As of January 2018 we have started the process of changing the date display format to DD.MM.YYYY. This update is necessary so that dates from the Julian calendar in use in England until 2nd September 1752 can be displayed with the Julian year, e.g. dates within February 1702 in the Julian calendar will be displayed as DD/MM/YYJJ/GG where JJ is the Julian year and GG the Gregorian. E.g. 1st February 1702 will be displayed as 1.2.1702/03. The Gregorian equivalent would be 12.2.1703. All dates displayed in this form include a tool tip showing a text version of the date, with a Gregorian equivalent appended (indicate by the prefix NS) if appropriate. E.g. 1.2.1702/03 will have a tool tip of "1st February 1702 (NS 12th February 1703)".
This change will take some time to fully implement, so there will be a mix of date styles, including within a single page, for some time to come.
There are primarily two different calendars in use within Three Decks, the Julian and the Gregorian.

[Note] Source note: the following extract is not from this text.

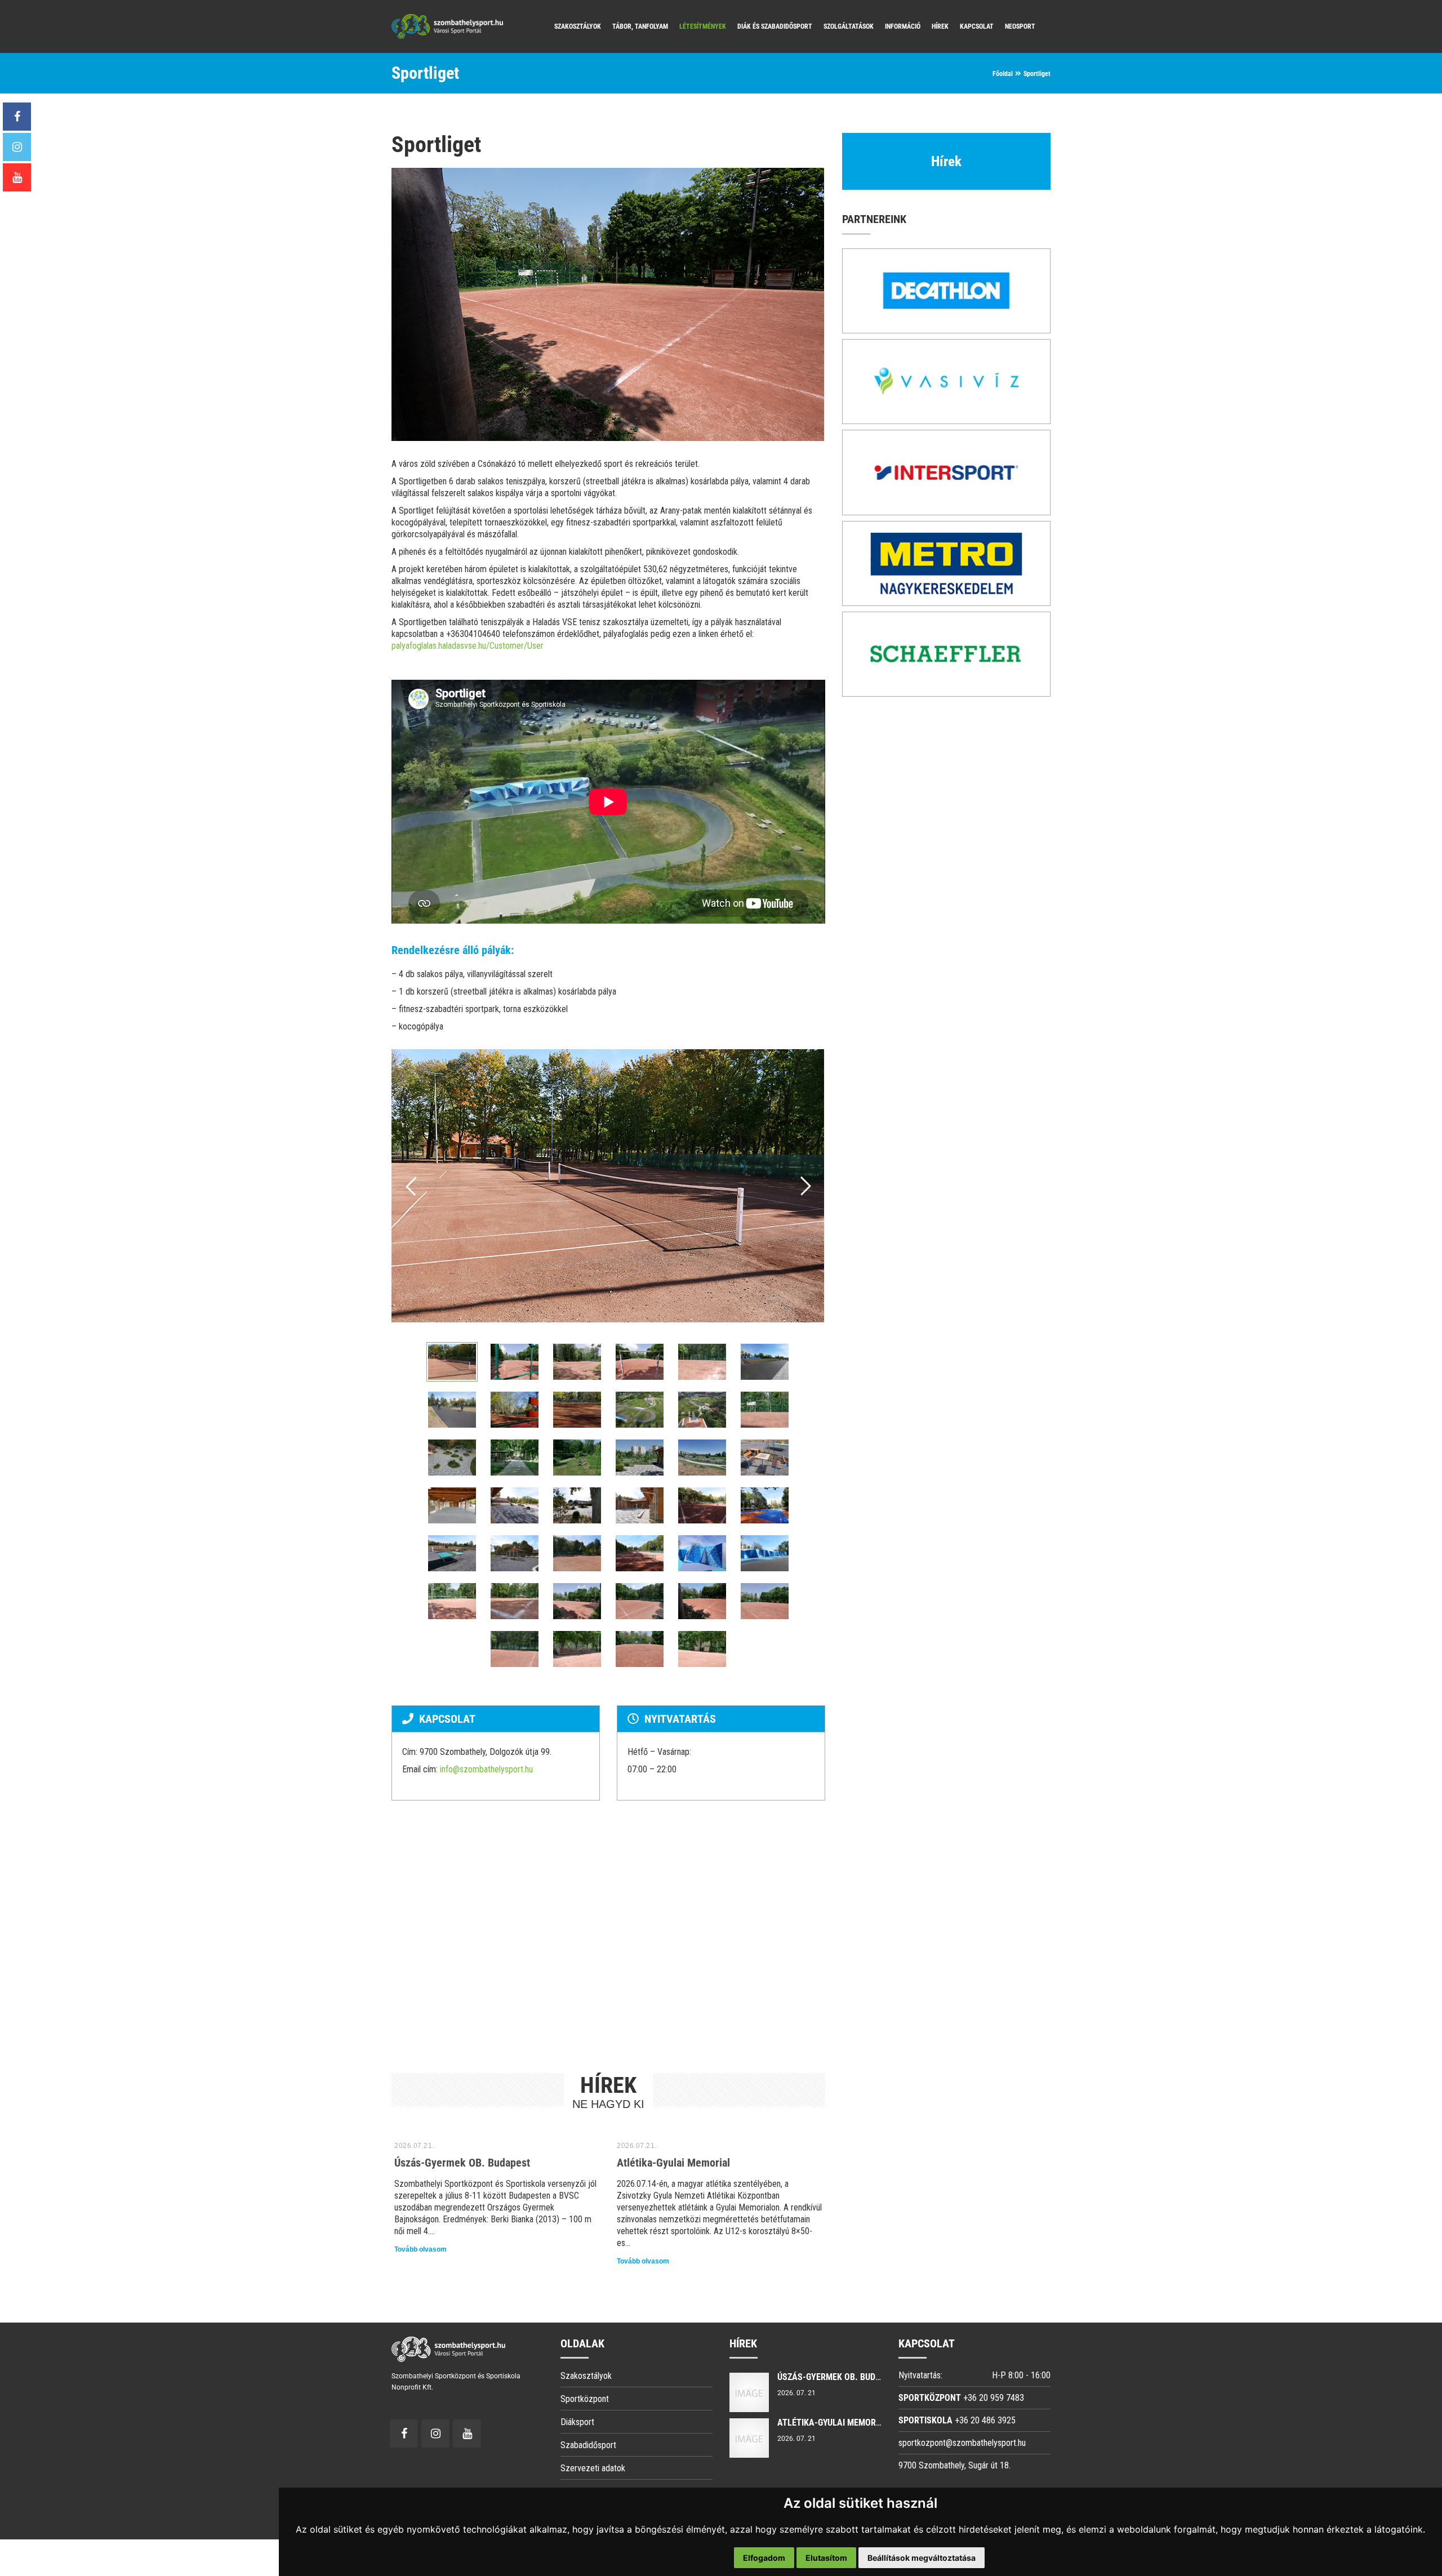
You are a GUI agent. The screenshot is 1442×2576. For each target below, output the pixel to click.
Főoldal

Dates should be assumed to be Gregorian when from a European source, or from a British source reporting events after 1752; as a Julian date for earlier British events or for Russian events.
To convert Gregorian dates to Julian and visa-versa use the table below by finding the required date and:
For a Julian to Gregorian conversion add the difference to the Julian Date
For a Gregorian to Julian conversion subtract the difference from the Gregorian date.
Some dates are now identified as a Julian date, this can be seen by hovering your mouse over the date, if the date is a Julian an additional element will show the Gregorian equivalent date in brackets, prefixed with NS
|Gregorian Date Range||Julian Date Range||Difference|
|15 October 1582 to 28 February 1700||From 5 October 1582 to 18 February 1700||10 days|
|1 March 1700 to 28 February 1800||From 19 February 1700 to 17 February 1800||11 days|
|1 March 1800 to 28 February 1900||From 18 February 1800 to 16 February 1900||12 days|
|1 March 1900 to 28 February 2100||From 17 February 1900 to 15 February 2100||13 days|
In addition here is a web link which will convert dates for you: http://www.albion.edu/english/calendar/Old_&_New_Style_Dates.html
The table below lists dates for the adoption of the Gregorian calendar together with the date of adoption of the 1st January as the first day of the year. It should be noted that many countries year started on March 25th (including England) or March 1st prior to this.
|Country||Adoption of Gregorian Calendar||Adoption of 1 January as New Year|
|Holy Roman Empire||1583||1544|
Three Decks stores information about ships separately for each different period of a ships existence. This can mean that a single physical ship may actually appear several times within lists. The following are reasons why Three Decks would treat a ship as a separate vessel.
However, where a ship was captured and recaptured with little time between, it will not normally be treated as a separate vessel during the intervening period.
Where a ship has several different persona, links will exists within the ship's main data to its previous and subsequent incarnations.
It was decide early on in the design of this site to exclude vessels that were ordered but never completed, and to exclude information on names that were discarded before the ship was launched. As such you will find no records of such vessels on this site. There is an intention at some point to add a simple list of ordered but incomplete vessels as well as a list of original names, but please don't hold your breath.
Throughout Three Decks ships are given their full name without abbreviation. This is most noticeable with Spanish, Portuguese and other Catholic states where ships are always called "Nuestra Señora" or "Nossa Senhora" etc. instead of the commonly used NS. Searching for ships with names beginning NS will not work, you must use the full prefix.
Ships often had multiple names during their career, where these are an additional, alternate (including spelling variants), nickname or sacred name they are listed directly below the primary name of the ship. They may be searched for and are included in search results with the ships date of acquisition. Where a ship was renamed, this is listed as an event with the date given. New names may also be searched for but are shown with the date of the renaming, not the date of build.
French name prefixes, Le, La or Les, are not part of the ship's name and should not be included in the search.